As a Finalist, Alan was honoured at the New York Academy of Sciences gala dinner on 6 November.

“It’s really great to be a Finalist, it’s a highly recognised award and they go the bit extra to recognise the scientists. They came to Yale for an interview and to film me working in the lab. They celebrate the science and the scientist.”

Future plans and Brexit challenges

Alan is currently on a two-year Charles H Revson senior fellowship, that will allow him to start developing his own research in Professor Herzon’s lab. His long-term goal, is to eventually establish his own research group, building on his award-winning work, back in the UK. But the ongoing complications of Brexit are an ever-present concern.

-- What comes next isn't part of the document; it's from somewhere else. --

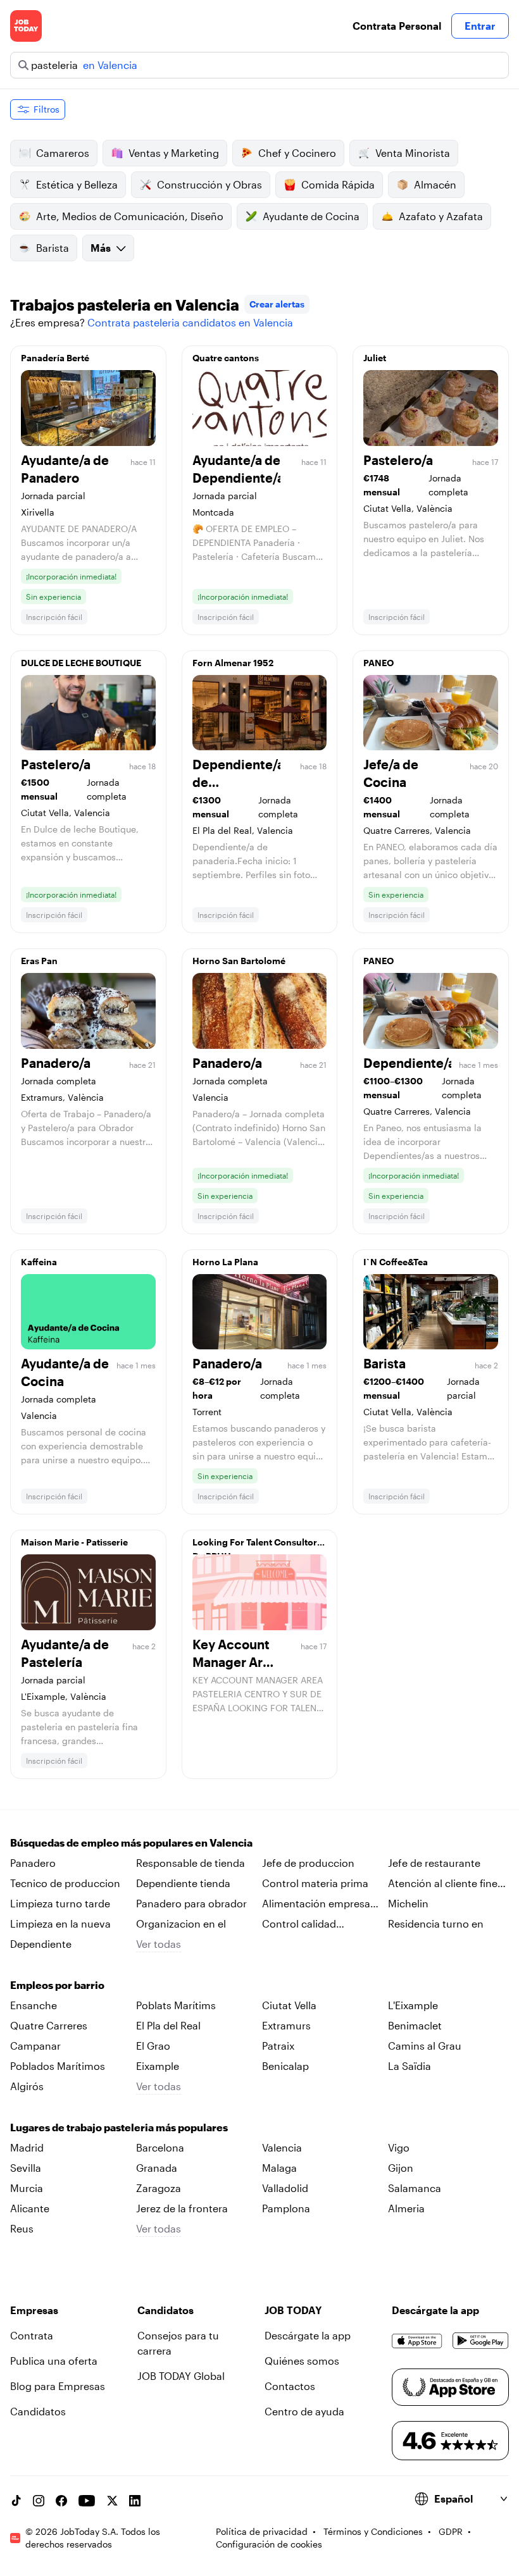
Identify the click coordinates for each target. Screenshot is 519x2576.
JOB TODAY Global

“Brexit is really a big factor that’s looming over science in the UK. So while I’m very keen to move back and contribute to science in the UK, it’s definitely a concern. I’m an Irish citizen, which means I may be welcome; but it’s not fully clear. Loss of scientific funding – the ERC (European Research Council) is one of the biggest funders, particularly for people trying to develop new labs, could be one of the big downsides of Brexit. Science is very global; I’ve taken advantage of that. I’ve carried out research in Dublin, Madrid, Edinburgh, St Andrews, and now New Haven, and I’ve worked with fantastic people from around the world. You need to be part of a bigger scientific community with access to funding and excellent scientists. The UK will really struggle without it. The US has some fantastic funding opportunities here, such as the fellowship I’m on now. It’ll be very difficult to try and go back and set up a meaningful, impactful research lab if there are not good sources of both research funding and of students and scientific talent. So that’s definitely something that’s concerning.

“I have received a lot of support and encouragement to apply for positions in the US, but I was trained by Cancer Research UK – they funded both my Masters and PhD, and I was educated in Ireland and the UK so I’d like to be able to return and contribute to science there. The independent fellowship that I have is for two years so I’m going to use that time to develop my own research program but also hopefully travel to the UK to present my research and investigate the opportunities that are there.”